As an engineer on ACE, you will build the production systems that power this work: data pipelines that ingest and normalize telemetry from heterogeneous cloud environments, observability tooling that gives the org real-time visibility into fleet health, and performance instrumentation that measures how efficiently every major workload uses the hardware it’s running on. You will be expected to write production-quality code every day, operate alongside Kubernetes-native infrastructure at meaningful scale, and directly influence decisions around one of Anthropic’s largest areas of spend.

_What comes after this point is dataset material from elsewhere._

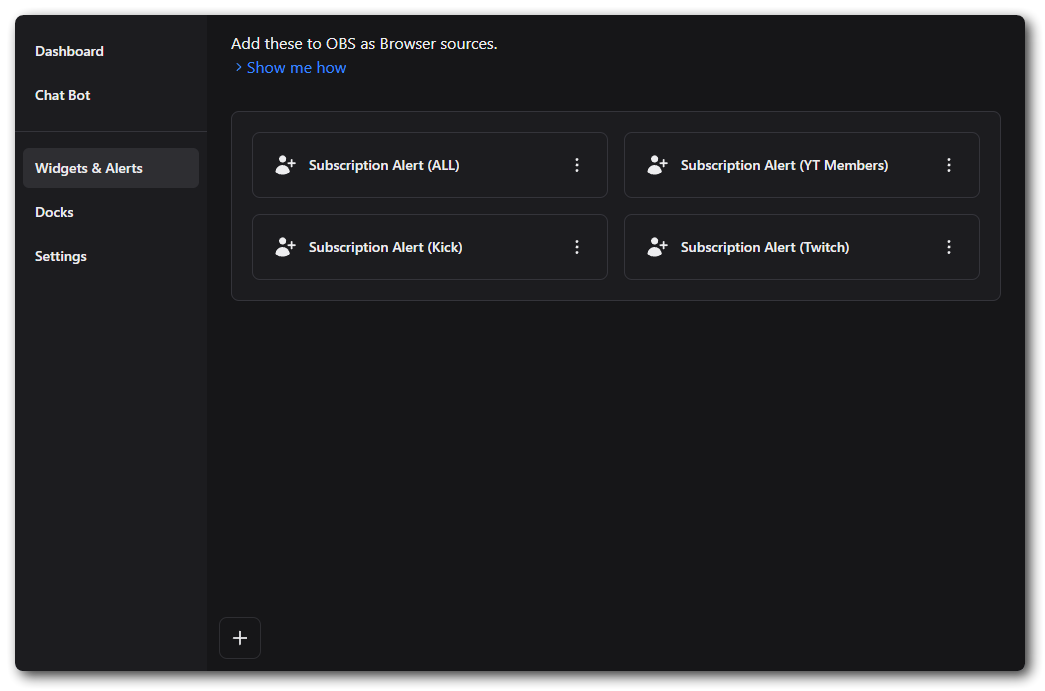The image size is (1045, 691).
Task: Open the options menu for Subscription Alert (ALL)
Action: [577, 164]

You’ll collaborate closely with research engineering, infrastructure, inference, and finance teams. The work requires someone who can move between data engineering, systems engineering, and observability with comfort — and who thrives in a high-autonomy, high-ambiguity environment.

What This Team Owns

The team’s work spans three functional areas. Depending on your background and interests, you’ll focus primarily in one, but the boundaries are fluid and the problems overlap:

**Data infrastructure — **collecting, normalizing, and serving the fleet-wide data that powers everything else. This means building pipelines that ingest occupancy and utilization telemetry from Kubernetes clusters, normalizing billing and usage data across cloud providers, and maintaining the BigQuery layer that the rest of the org queries against. Correctness, completeness, and latency matter here.
**Fleet observability — **making the state of the accelerator fleet legible and actionable in real time. This means building cluster health tooling, capacity planning platforms, alerting on occupancy drops and allocation problems, and driving systemic improvements to scheduling and fragmentation. The work sits at the intersection of Kubernetes operations and cross-team coordination.
**Compute efficiency — **measuring and improving how effectively every major workload uses the hardware it’s running on. This means instrumenting utilization metrics across training, inference, and eval systems, building benchmarking infrastructure, establishing per-config baselines, and collaborating directly with system-owning teams to close efficiency gaps.
**Internal compute tooling — **building the platforms and interfaces that make capacity data usable across the org. This includes capacity planning tools, workload attribution systems, cost dashboards, and self-service APIs. The consumers are research engineers, infrastructure teams, finance, and leadership — each with different needs and different levels of technical depth. The work involves product thinking as much as engineering: figuring out what people actually need, defining schema contracts, and making the data discoverable.

You will be placed on a pod based on your background and interests. We are especially focused on hiring for Data Platform, but strong candidates for any of the three active pods will move forward.

What You’ll Do

**Build and operate data pipelines **that ingest accelerator occupancy, utilization, and cost data from multiple cloud providers into BigQuery. Own data completeness, latency SLOs, gap detection, and backfill automation.
**Develop and maintain observability infrastructure **— Prometheus recording rules, Grafana dashboards, and alerting systems — that surface actionable signals about fleet health, occupancy, and efficiency.
**Instrument and analyze compute efficiency metrics **across training, inference, and eval workloads. Build benchmarking infrastructure, establish per-config baselines, and work with system-owning teams to improve utilization.
**Build internal tooling and platforms **that enable capacity planning, workload attribution, and cluster debugging. The consumers are other engineering teams, finance, and leadership — not external users.
**Operate Kubernetes-native systems at scale **— deploying data collection agents, managing workload labeling infrastructure, and understanding how taints, reservations, and scheduling affect capacity.
**Normalize and reconcile data across heterogeneous sources **— including AWS, GCP, and Azure billing exports, vendor-specific telemetry formats, and internal systems with different schemas and billing arrangements.
**Collaborate across organizational boundaries **with research engineering, infrastructure, inference, and finance teams. Gather requirements from technical stakeholders, translate them into useful systems, and communicate trade-offs to non-technical audiences.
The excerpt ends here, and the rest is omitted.